L’image placée en entête pour cette leçon est intéressante car elle va dans le même sens que les explications de Silvia Federici.
Revenons sur certains éléments de théorie concernant le marxisme afin de bien comprendre le changement de signification que propose l’auteure grâce à sa lecture féministe.
Le capital est une richesse utilisée pour produire une richesse supplémentaire. Une des conséquences de l’utilisation du capital est son effet sur les rapports sociaux entre les personnes.
- Auriez-vous des exemples en tête?
Le concept d’accumulation primitive implique l’idée que le capitalisme n’aurait pas pu se développer sans une concentration préalable de capital et de travail. C’est ainsi que Marx associe l’accumulation primitive à l’exploitation des travailleurs sur les terres ou dans les usines.
D’un point de vue marxiste, c’est la séparation entre les travailleurs et les moyens de production et non la frugalité des riches qui est la source de la richesse capitaliste. Entendez frugalité dans le sens où il n’est pas rare d’imaginer que la personne qui devient riche dans notre société développe son capital grâce à ses propres sacrifices. Ce jeu de représentations interposés est instructif. Nous verrons dans le contexte du problème de la résistance politique comment il s’articule.

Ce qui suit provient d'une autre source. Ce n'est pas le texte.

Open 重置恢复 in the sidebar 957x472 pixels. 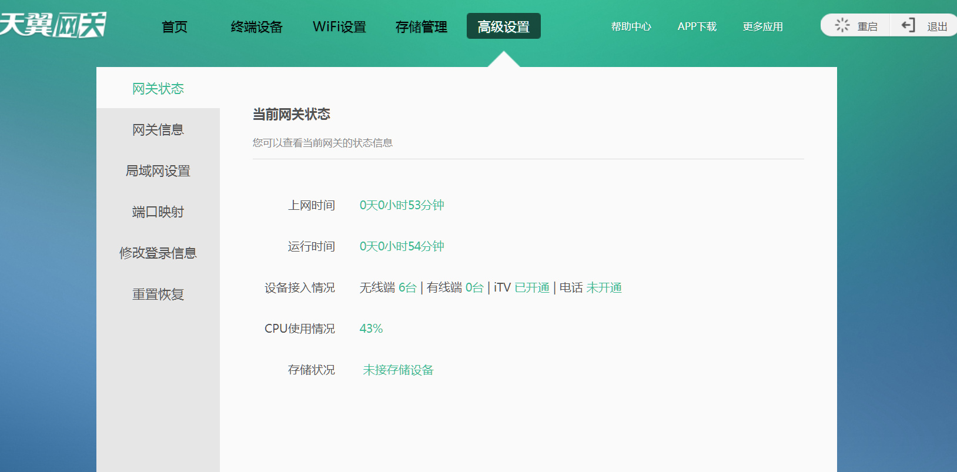[158, 294]
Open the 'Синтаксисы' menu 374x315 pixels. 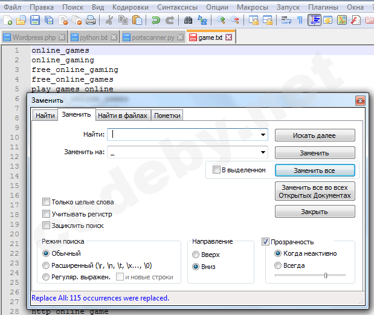176,7
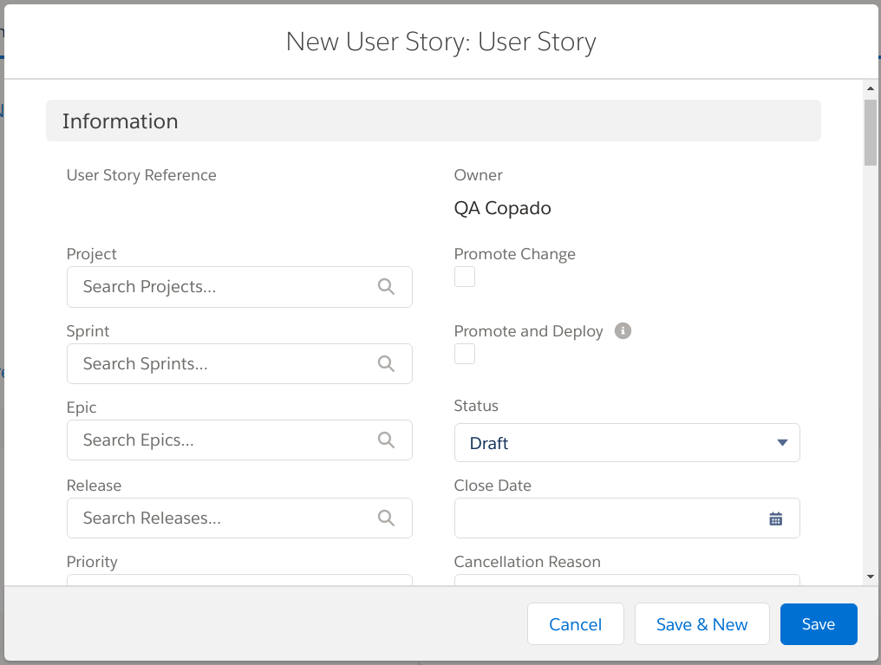Click into the Search Sprints field

point(225,364)
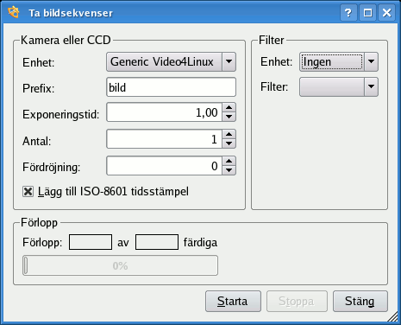Decrease the Fördröjning delay with down arrow
The image size is (401, 325).
click(x=229, y=170)
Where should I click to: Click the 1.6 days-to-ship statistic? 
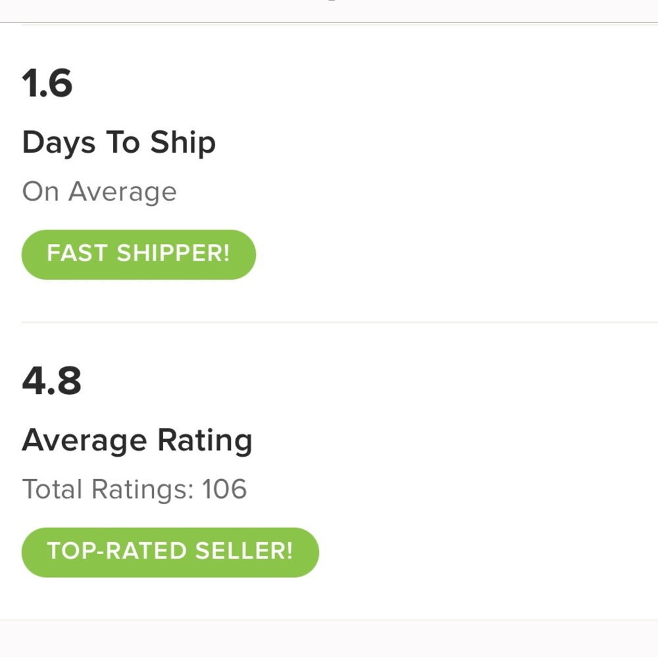(x=47, y=83)
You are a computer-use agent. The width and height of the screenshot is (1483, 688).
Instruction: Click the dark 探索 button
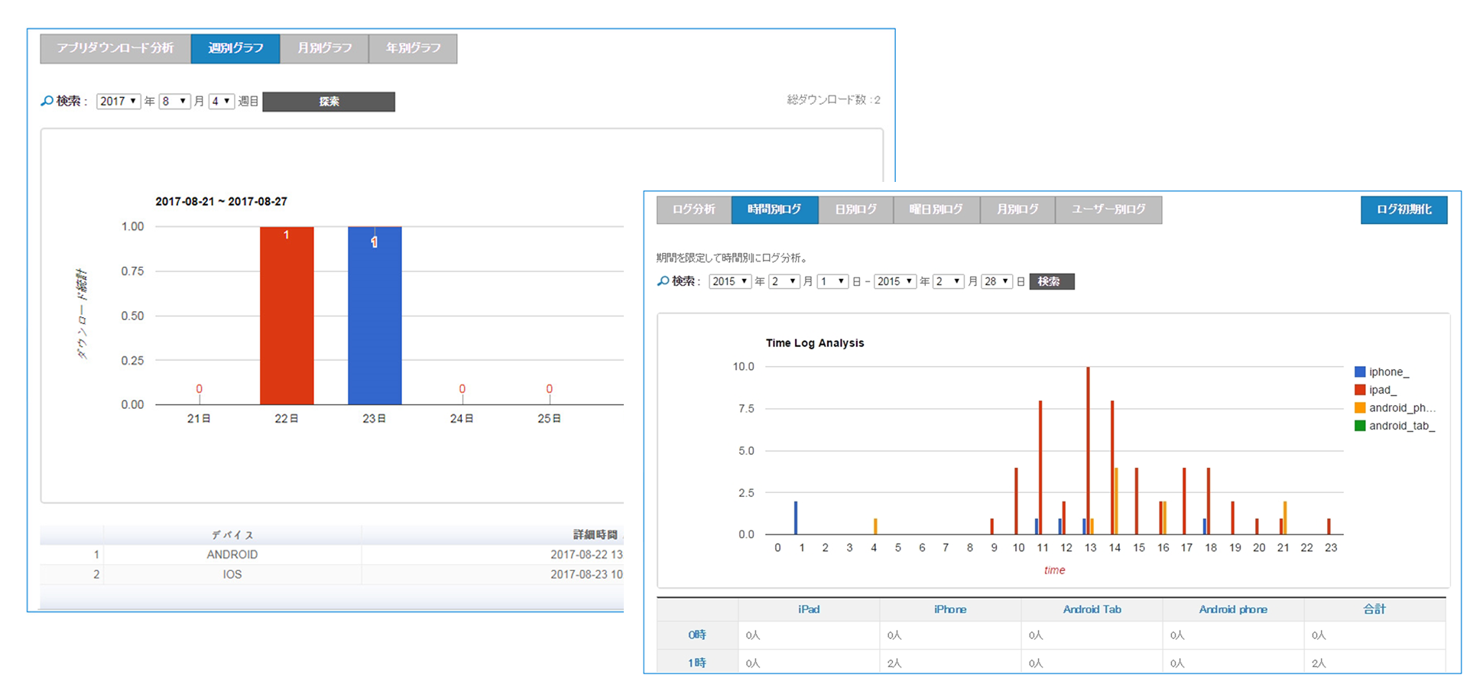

- Comparez et commentez ces deux images.
Or Silvia Federici va beaucoup plus loin car s’il y a bien séparation entre le travailleur et les moyens de production dans le contexte du capitalisme, il y a aussi et surtout séparation pour la femme entre elle-même et son propre corps.
D’où le transfert de la lutte des pouvoirs vers une lutte entre les genres, l’instauration du patriarcat et l’assujettissement des femmes. D’où leur association au domaine de la Nature et leur enfermement dans la domesticité pour être réduite à la reproduction de travailleurs. Ce à quoi aurait servi la chasse aux sorcières caractérisant le passage de la féodalité au capitalisme.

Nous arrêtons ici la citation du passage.